Spinal cord injury (SCI) has a complex pathophysiology. Following the initial physical trauma to the spinal cord, which may cause vascular disruption, hemorrhage, mechanical injury to neural structures and necrosis, a series of biomolecular cascades is triggered to evoke secondary injury. Neuroinflammation plays a major role in the secondary injury after traumatic SCI. To date, the administration of systemic immunosuppressive medications, in particular methylprednisolone sodium succinate, has been the primary pharmacological treatment. This medication is given as a complement to surgical decompression of the spinal cord and maintenance of spinal cord perfusion through hemodynamic augmentation. However, the impact of neuroinflammation is complex with harmful and beneficial effects. The use of systemic immunosuppressants is further complicated by the natural onset of post-injury immunosuppression, which many patients with SCI develop. It has been hypothesized that immunomodulation to attenuate detrimental aspects of neuroinflammation after SCI, while avoiding systemic immunosuppression, may be a superior approach. To accomplish this, a detailed understanding of neuroinflammation and the systemic immune responses after SCI is required. Our review will strive to achieve this goal by first giving an overview of SCI from a clinical and basic science context. The role that neuroinflammation plays in the pathophysiology of SCI will be discussed. Next, the positive and negative attributes of the innate and adaptive immune systems in neuroinflammation after SCI will be described. With this background established, the currently existing immunosuppressive and immunomodulatory therapies for treating SCI will be explored. We will conclude with a summary of topics that can be explored by neuroimmunology research. These concepts will be complemented by points to be considered by neuroscientists developing therapies for SCI and other injuries to the central nervous system.

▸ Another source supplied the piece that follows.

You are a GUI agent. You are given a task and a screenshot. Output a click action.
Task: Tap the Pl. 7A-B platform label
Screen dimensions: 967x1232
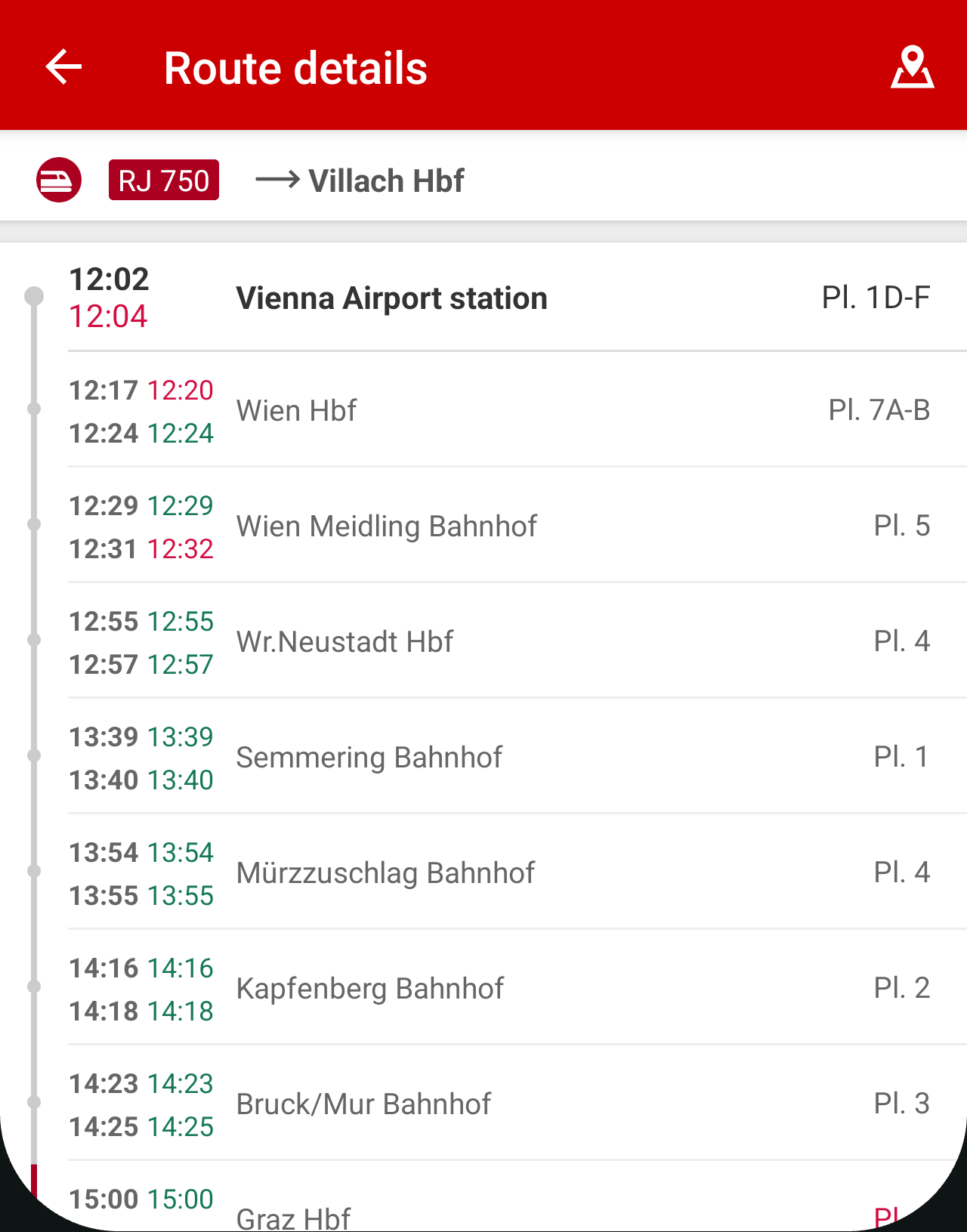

脊髓损伤(SCI)具有复杂的病理生理学。在脊髓受到最初的物理创伤后,可能会导致血管破裂、出血、神经结构的机械损伤和坏死,一系列生物分子级联反应被触发,引发继发性损伤。神经炎症在创伤性 SCI 后的继发性损伤中起主要作用。迄今为止,全身免疫抑制药物的给药,特别是甲泼尼龙琥珀酸钠,一直是主要的药理学治疗方法。这种药物与脊髓的手术减压以及通过血液动力学增强来维持脊髓灌注一起使用。然而,神经炎症的影响很复杂,既有有害的,也有有益的。全身免疫抑制剂的使用因受伤后自然发生的免疫抑制而变得更加复杂,许多 SCI 患者都会出现这种情况。人们假设,通过免疫调节来减轻 SCI 后神经炎症的有害方面,同时避免全身免疫抑制,可能是一种更好的方法。为了实现这一目标,需要详细了解 SCI 后的神经炎症和全身免疫反应。我们的综述将通过首先从临床和基础科学的角度概述 SCI 来努力实现这一目标。将讨论神经炎症在 SCI 病理生理学中的作用。接下来,将描述 SCI 后固有和适应性免疫系统在神经炎症中的积极和消极属性。在建立了这一背景之后,将探讨目前用于治疗 SCI 的免疫抑制和免疫调节疗法。我们将以神经免疫学研究可以探讨的主题的总结作为结束。这些概念将辅以神经科学家为 SCI 和中枢神经系统其他损伤开发治疗方法时需要考虑的要点。